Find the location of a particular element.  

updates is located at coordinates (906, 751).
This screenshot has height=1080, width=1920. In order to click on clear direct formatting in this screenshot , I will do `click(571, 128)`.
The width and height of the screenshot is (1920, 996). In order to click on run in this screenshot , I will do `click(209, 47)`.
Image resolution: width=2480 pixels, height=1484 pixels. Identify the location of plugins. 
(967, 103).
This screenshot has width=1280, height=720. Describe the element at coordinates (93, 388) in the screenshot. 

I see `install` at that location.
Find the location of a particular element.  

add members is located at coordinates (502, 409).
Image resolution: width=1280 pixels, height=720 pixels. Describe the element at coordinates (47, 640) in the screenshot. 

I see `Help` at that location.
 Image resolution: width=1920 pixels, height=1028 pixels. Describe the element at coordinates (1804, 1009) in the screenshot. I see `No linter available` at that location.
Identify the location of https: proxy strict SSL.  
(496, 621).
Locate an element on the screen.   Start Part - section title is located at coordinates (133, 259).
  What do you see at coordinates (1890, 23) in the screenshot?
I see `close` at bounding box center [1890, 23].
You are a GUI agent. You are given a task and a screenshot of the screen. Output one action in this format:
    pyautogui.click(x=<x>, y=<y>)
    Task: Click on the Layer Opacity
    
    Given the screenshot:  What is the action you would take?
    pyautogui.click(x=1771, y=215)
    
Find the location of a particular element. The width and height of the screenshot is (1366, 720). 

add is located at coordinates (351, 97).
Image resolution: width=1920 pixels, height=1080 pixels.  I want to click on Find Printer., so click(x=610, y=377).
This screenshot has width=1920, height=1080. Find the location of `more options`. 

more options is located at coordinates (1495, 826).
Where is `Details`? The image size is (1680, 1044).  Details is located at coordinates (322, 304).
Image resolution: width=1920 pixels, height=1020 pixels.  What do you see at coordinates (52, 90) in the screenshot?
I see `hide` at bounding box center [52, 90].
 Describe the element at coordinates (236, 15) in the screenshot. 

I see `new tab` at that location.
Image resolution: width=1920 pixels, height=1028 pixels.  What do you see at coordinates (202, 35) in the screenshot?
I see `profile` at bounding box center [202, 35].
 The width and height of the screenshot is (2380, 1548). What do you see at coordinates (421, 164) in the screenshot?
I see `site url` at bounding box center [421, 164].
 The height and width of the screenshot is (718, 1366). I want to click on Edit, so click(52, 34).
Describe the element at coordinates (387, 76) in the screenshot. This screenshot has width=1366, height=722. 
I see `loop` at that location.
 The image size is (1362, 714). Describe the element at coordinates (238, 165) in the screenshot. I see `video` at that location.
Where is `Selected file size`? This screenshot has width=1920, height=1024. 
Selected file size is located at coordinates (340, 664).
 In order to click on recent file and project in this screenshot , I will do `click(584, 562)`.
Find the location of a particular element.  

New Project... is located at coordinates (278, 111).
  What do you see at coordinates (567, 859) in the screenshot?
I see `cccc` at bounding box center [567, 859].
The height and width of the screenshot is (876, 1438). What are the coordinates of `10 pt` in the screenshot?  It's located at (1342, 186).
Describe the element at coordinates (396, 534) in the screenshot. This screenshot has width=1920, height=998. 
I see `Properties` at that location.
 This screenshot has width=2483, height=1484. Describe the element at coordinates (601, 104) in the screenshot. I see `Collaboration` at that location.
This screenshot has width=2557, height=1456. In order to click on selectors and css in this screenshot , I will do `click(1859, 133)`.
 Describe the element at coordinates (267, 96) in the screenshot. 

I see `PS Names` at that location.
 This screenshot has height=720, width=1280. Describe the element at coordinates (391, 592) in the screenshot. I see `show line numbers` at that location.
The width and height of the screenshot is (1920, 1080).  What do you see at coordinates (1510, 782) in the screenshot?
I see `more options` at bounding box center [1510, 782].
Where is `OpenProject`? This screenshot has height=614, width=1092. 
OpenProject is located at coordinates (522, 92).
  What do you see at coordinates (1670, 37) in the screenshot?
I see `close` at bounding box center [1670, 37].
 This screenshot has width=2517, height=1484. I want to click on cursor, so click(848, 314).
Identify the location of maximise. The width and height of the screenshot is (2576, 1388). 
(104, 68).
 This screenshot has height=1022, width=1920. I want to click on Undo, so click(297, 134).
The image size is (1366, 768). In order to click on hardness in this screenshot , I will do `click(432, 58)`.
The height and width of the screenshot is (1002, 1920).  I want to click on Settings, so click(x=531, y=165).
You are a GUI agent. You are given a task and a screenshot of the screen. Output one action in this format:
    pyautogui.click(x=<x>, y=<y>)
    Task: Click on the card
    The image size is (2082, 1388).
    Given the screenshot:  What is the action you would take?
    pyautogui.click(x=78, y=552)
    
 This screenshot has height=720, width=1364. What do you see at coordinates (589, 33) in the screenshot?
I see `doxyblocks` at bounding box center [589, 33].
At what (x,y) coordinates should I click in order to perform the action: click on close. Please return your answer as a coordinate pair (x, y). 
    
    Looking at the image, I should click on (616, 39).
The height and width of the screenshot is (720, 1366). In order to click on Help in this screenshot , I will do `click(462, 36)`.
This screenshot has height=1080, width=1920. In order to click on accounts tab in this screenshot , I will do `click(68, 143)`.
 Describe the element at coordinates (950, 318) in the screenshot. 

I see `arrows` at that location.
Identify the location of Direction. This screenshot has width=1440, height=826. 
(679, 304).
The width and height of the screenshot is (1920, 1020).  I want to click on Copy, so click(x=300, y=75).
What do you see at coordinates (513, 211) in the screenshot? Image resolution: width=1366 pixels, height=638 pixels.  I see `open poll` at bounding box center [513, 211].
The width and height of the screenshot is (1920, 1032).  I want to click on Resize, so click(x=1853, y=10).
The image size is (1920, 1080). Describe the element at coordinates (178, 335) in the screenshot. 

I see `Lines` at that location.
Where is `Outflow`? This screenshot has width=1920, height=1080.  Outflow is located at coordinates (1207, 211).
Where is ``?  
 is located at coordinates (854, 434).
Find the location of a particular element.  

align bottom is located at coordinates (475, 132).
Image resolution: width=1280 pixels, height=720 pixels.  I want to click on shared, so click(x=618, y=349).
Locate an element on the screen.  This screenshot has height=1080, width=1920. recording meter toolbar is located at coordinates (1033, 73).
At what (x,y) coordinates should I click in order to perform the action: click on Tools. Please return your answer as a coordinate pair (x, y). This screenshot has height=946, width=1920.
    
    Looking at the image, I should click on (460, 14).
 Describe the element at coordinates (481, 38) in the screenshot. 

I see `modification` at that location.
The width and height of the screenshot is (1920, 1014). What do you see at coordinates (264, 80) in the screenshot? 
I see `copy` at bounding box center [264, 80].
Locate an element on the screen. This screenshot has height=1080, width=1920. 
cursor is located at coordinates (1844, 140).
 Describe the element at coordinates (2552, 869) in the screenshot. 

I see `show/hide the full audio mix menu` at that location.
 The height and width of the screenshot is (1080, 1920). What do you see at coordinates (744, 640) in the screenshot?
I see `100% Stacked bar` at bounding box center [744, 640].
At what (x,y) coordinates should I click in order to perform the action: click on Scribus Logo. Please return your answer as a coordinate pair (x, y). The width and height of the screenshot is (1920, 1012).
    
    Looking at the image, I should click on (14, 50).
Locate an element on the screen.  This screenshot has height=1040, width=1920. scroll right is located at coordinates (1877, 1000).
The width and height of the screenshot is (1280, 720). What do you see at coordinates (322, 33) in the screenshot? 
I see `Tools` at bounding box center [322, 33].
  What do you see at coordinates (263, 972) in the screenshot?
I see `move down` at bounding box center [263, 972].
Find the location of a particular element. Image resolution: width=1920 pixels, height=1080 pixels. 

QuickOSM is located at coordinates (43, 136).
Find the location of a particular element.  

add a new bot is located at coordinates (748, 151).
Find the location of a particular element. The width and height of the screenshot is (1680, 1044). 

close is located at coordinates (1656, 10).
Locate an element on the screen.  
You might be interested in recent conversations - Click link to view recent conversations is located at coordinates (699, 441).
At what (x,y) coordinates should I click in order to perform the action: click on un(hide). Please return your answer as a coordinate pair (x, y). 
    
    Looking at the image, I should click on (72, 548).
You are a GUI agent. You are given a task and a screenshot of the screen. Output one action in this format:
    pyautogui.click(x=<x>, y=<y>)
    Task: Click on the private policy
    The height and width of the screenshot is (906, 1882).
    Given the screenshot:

================

◆ What the task requires: Starting at the beginning of the records and stopping after the line that contains "click on clear", render each of those lines as a string in a JSON list, leaving out any blank lines.

◆ Correct response:
[
  "Find the location of a particular element.  ",
  "updates is located at coordinates (906, 751).",
  "This screenshot has height=1080, width=1920. In order to click on clear direct formatting in this screenshot , I will do `click(571, 128)`."
]